[Start Supplied records]

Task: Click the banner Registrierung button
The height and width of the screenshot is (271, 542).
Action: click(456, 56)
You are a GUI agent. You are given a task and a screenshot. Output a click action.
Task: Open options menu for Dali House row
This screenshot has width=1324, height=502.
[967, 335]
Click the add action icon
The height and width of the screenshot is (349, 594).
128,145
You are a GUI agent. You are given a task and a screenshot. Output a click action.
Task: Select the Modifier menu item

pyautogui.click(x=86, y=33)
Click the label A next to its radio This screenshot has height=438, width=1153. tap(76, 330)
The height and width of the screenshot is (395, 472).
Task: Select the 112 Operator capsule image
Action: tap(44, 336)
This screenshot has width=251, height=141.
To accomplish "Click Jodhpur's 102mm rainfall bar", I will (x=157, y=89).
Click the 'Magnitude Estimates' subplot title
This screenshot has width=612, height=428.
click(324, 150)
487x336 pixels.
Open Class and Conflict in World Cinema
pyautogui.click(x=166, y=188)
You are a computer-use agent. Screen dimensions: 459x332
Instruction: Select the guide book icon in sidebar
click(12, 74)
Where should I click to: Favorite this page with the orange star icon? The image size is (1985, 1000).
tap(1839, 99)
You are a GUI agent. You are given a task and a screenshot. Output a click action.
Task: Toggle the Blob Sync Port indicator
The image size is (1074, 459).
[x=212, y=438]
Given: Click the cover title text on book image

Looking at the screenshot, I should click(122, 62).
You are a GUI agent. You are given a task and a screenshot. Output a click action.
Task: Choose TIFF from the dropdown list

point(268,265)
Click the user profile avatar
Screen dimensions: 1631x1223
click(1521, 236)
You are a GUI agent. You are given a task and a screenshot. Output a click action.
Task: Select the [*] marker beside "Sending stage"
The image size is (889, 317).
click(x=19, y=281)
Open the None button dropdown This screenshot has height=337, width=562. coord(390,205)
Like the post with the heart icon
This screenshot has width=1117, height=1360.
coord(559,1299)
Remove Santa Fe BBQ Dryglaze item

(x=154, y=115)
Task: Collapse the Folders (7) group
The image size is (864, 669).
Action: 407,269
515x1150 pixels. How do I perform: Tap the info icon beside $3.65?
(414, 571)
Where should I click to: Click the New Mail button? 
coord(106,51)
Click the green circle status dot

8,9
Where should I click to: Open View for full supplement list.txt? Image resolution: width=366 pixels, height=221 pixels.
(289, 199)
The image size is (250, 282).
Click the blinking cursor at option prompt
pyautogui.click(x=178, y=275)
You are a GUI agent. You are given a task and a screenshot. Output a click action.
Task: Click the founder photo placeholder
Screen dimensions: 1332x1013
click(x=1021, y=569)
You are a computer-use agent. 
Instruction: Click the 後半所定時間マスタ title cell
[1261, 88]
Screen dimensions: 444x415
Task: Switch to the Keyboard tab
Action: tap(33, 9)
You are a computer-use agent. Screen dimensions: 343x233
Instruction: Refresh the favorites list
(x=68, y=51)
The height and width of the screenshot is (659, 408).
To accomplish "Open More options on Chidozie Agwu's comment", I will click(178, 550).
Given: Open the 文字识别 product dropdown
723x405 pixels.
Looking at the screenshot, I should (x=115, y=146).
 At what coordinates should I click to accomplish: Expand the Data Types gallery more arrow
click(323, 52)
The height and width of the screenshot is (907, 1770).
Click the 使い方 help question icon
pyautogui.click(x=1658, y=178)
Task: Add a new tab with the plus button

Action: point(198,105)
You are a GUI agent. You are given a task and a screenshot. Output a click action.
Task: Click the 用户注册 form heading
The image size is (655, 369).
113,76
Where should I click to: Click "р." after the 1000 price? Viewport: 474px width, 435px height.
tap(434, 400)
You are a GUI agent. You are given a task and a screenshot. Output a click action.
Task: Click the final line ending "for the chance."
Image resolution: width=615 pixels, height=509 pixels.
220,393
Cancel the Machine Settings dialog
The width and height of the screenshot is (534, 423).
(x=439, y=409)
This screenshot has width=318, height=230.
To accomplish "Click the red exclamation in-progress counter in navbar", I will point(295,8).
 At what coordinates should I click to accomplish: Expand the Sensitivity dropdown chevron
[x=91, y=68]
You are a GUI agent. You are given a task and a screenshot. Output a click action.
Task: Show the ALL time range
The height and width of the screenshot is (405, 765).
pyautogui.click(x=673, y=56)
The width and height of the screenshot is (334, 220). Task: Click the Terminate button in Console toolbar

[End Supplied records]

Problem to work on — Copy the lines of the data word for word, beginning with the line containing "Click the user profile avatar" and stopping after the line containing "click(x=19, y=281)".

Response to this exercise —
Click the user profile avatar
Screen dimensions: 1631x1223
click(1521, 236)
You are a GUI agent. You are given a task and a screenshot. Output a click action.
Task: Select the [*] marker beside "Sending stage"
The image size is (889, 317).
click(x=19, y=281)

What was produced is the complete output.